What you have to do: Repeat the listing below verbatim, without its images.

Material shown:

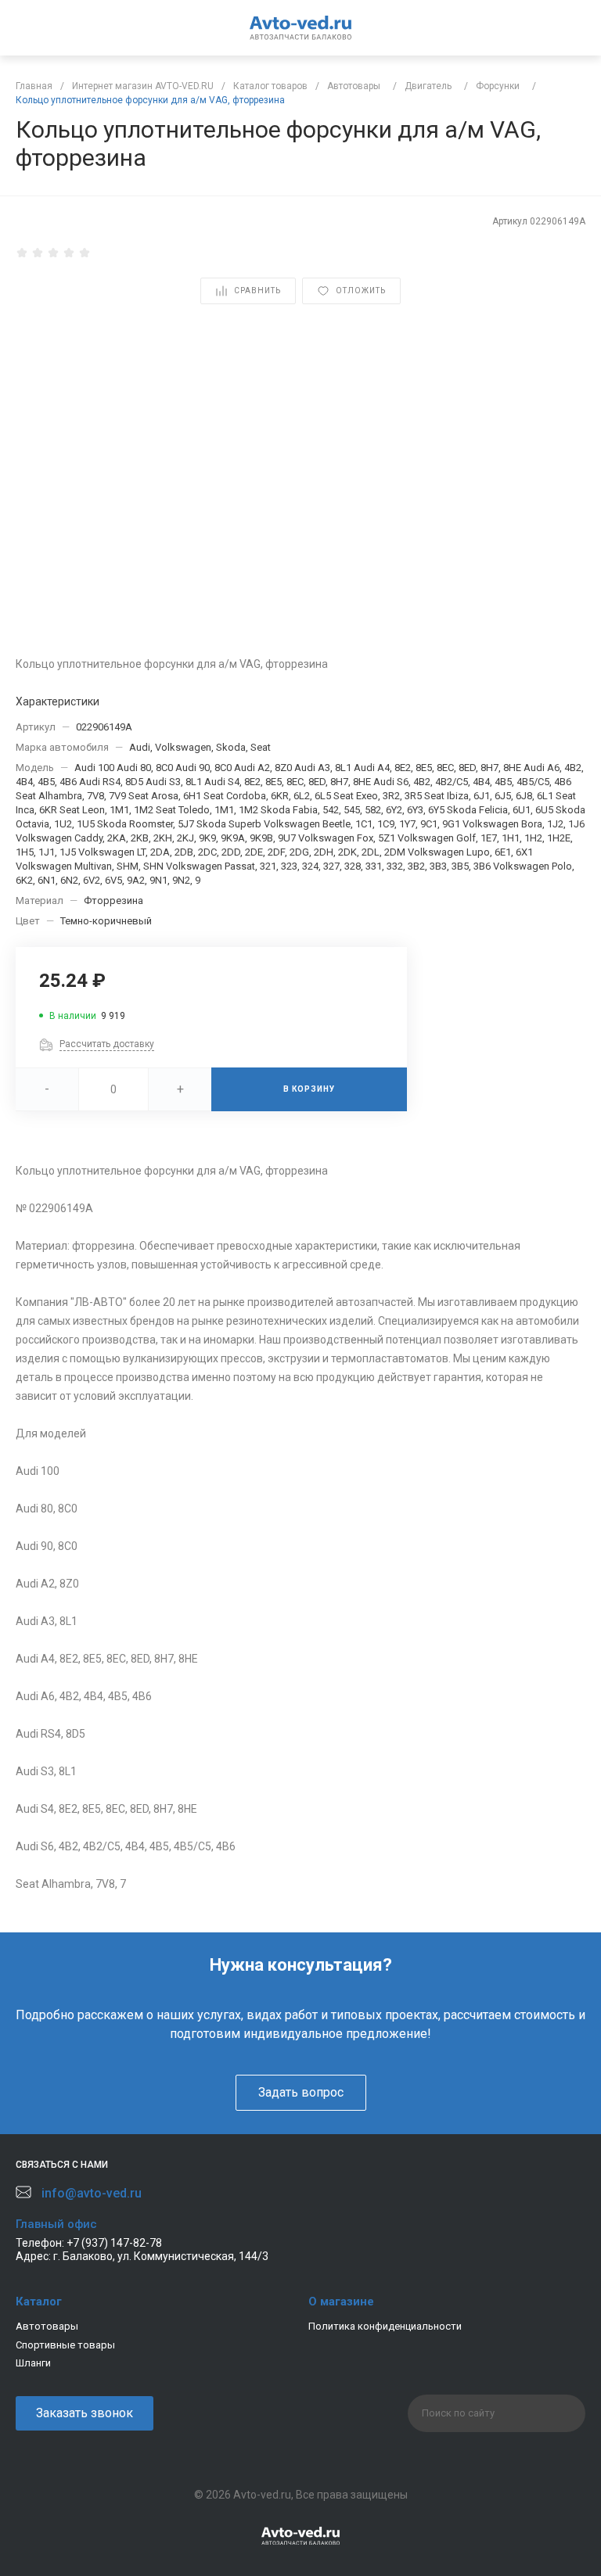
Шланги (33, 2363)
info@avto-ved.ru (91, 2193)
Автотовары (47, 2326)
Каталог (39, 2301)
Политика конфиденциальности (385, 2326)
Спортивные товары (65, 2345)
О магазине (341, 2301)
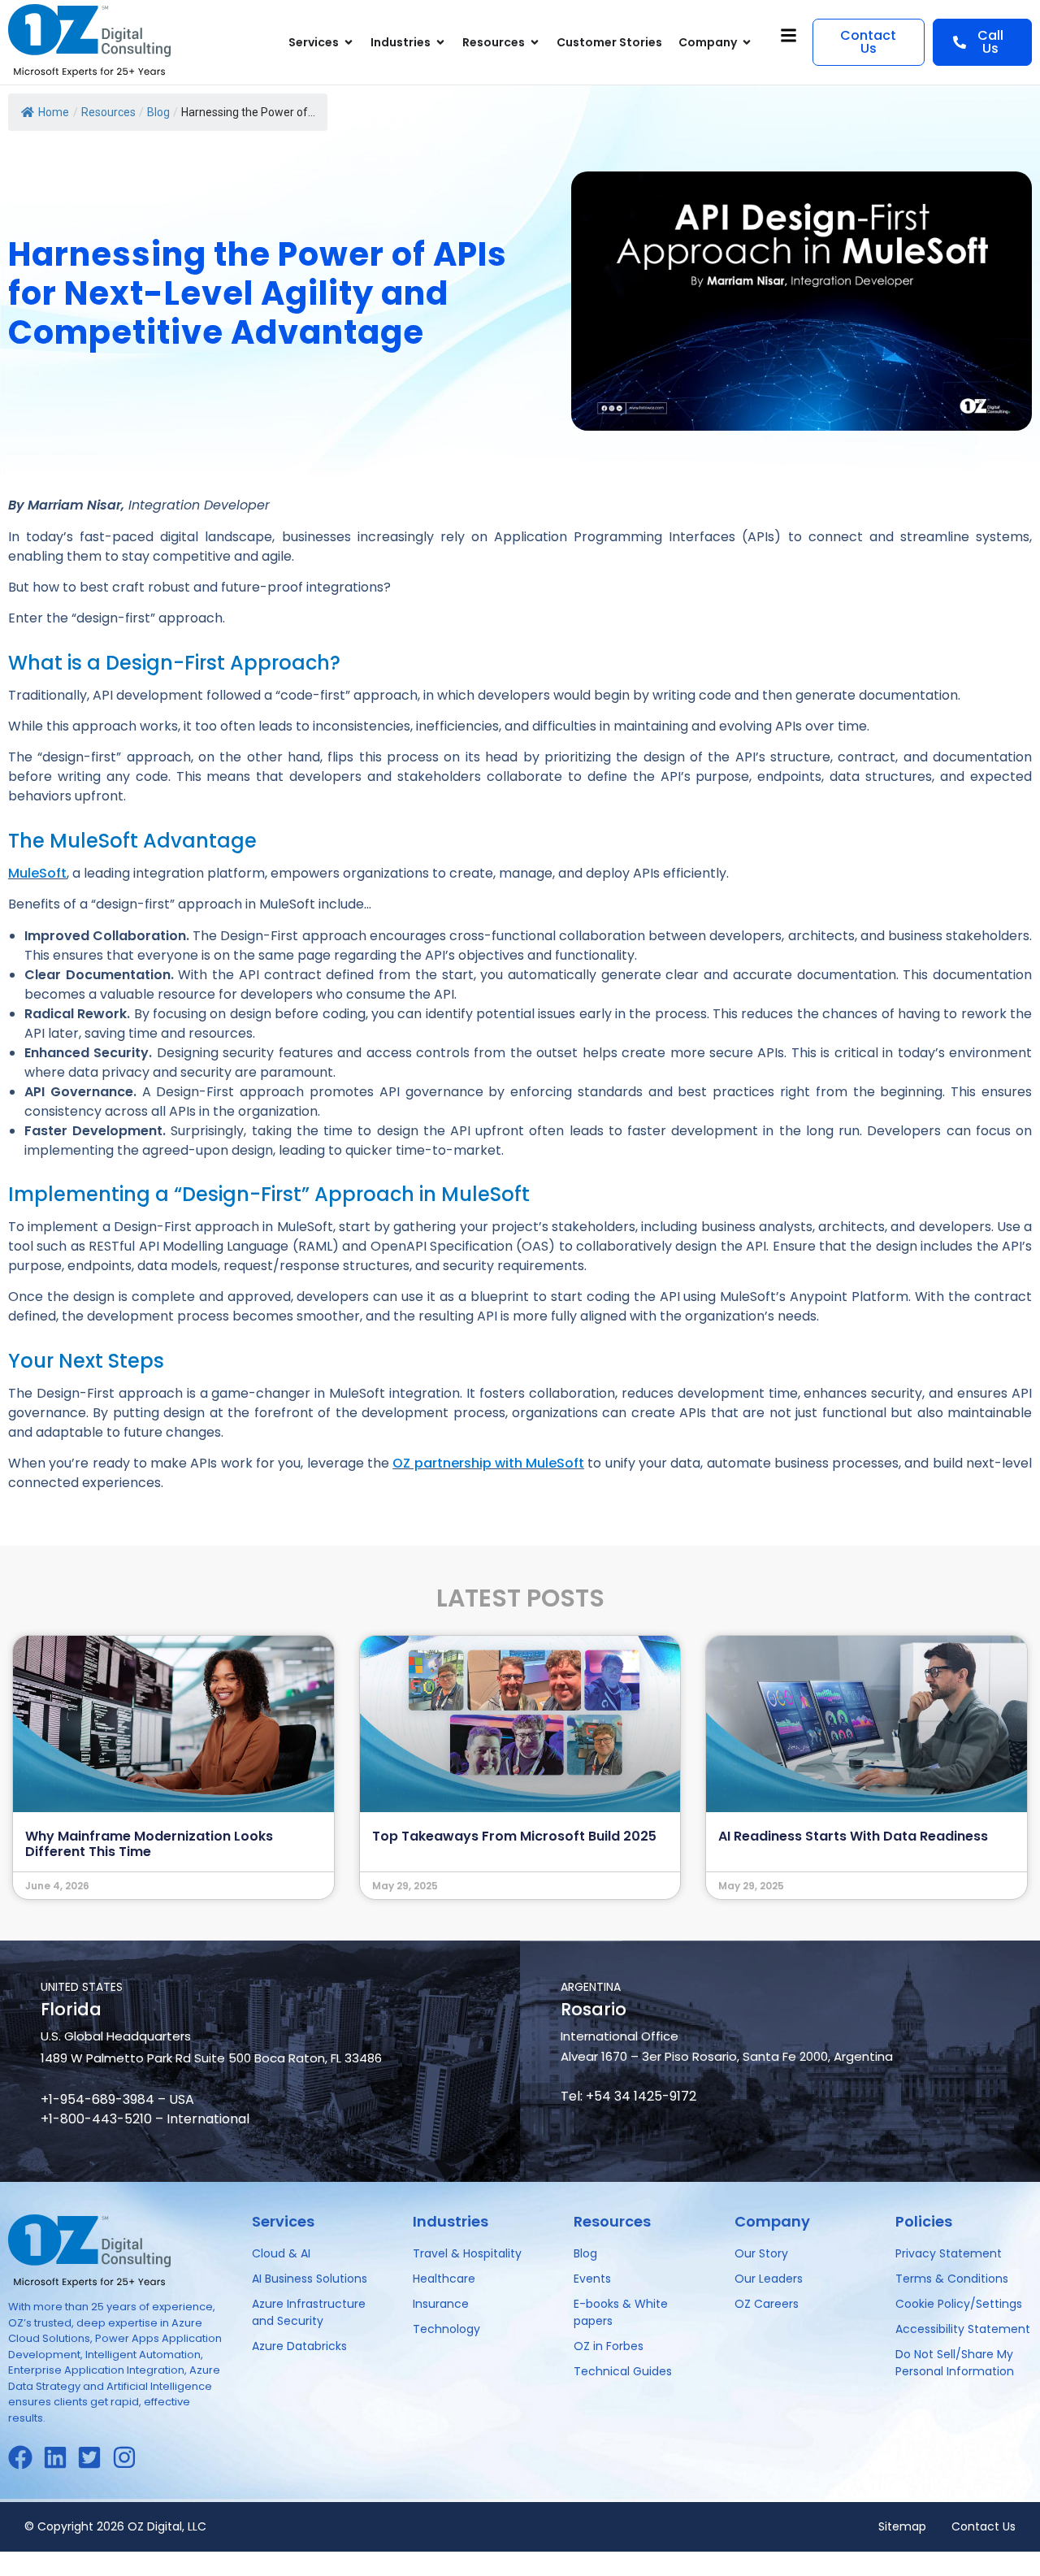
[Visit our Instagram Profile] (129, 2457)
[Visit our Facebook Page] (25, 2457)
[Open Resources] (534, 42)
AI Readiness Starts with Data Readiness (853, 1836)
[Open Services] (348, 42)
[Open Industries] (440, 42)
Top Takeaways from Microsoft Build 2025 (514, 1836)
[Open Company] (746, 42)
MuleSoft (37, 873)
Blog (158, 112)
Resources (108, 112)
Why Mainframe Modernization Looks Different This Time (149, 1844)
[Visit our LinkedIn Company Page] (60, 2457)
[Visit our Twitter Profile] (94, 2457)
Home (53, 112)
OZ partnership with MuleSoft (488, 1463)
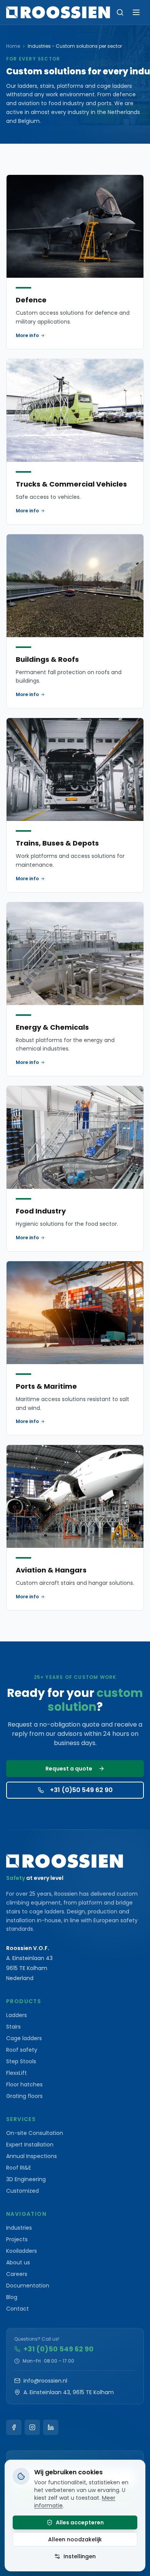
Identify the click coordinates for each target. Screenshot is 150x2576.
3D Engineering (26, 2179)
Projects (17, 2239)
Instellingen (79, 2556)
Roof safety (21, 2050)
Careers (16, 2274)
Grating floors (24, 2096)
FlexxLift (16, 2073)
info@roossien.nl (45, 2381)
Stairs (13, 2027)
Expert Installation (29, 2144)
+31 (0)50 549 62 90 (81, 1790)
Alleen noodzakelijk (75, 2539)
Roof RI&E (18, 2168)
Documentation (27, 2285)
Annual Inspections (31, 2156)
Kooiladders (21, 2251)
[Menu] (136, 12)
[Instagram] (32, 2427)
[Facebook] (14, 2427)
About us (18, 2262)
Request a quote (68, 1768)
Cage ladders (24, 2038)
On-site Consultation (34, 2133)
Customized (22, 2191)
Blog (11, 2297)
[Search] (120, 12)
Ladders (16, 2015)
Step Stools (21, 2061)
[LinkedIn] (50, 2427)
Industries (19, 2228)
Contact (17, 2309)
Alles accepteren (80, 2522)
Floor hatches (24, 2084)
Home (13, 46)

Finished task:
Шланги (33, 2363)
info@avto-ved.ru (91, 2193)
Автотовары (47, 2326)
Каталог (39, 2301)
Политика конфиденциальности (385, 2326)
Спортивные товары (65, 2345)
О магазине (341, 2301)
[Visit our Instagram Profile] (129, 2457)
[Visit our Facebook Page] (25, 2457)
[Open Resources] (534, 42)
AI Readiness Starts with Data Readiness (853, 1836)
[Open Services] (348, 42)
[Open Industries] (440, 42)
Top Takeaways from Microsoft Build 2025 (514, 1836)
[Open Company] (746, 42)
MuleSoft (37, 873)
Blog (158, 112)
Resources (108, 112)
Why Mainframe Modernization Looks Different This Time (149, 1844)
[Visit our LinkedIn Company Page] (60, 2457)
[Visit our Twitter Profile] (94, 2457)
Home (53, 112)
OZ partnership with MuleSoft (488, 1463)
Identify the click coordinates for each target. Screenshot is 150x2576.
3D Engineering (26, 2179)
Projects (17, 2239)
Instellingen (79, 2556)
Roof safety (21, 2050)
Careers (16, 2274)
Grating floors (24, 2096)
FlexxLift (16, 2073)
info@roossien.nl (45, 2381)
Stairs (13, 2027)
Expert Installation (29, 2144)
+31 (0)50 549 62 90 (81, 1790)
Alleen noodzakelijk (75, 2539)
Roof RI&E (18, 2168)
Documentation (27, 2285)
Annual Inspections (31, 2156)
Kooiladders (21, 2251)
[Menu] (136, 12)
[Instagram] (32, 2427)
[Facebook] (14, 2427)
About us (18, 2262)
Request a quote (68, 1768)
Cage ladders (24, 2038)
On-site Consultation (34, 2133)
Customized (22, 2191)
Blog (11, 2297)
[Search] (120, 12)
Ladders (16, 2015)
Step Stools (21, 2061)
[LinkedIn] (50, 2427)
Industries (19, 2228)
Contact (17, 2309)
Alles accepteren (80, 2522)
Floor hatches (24, 2084)
Home (13, 46)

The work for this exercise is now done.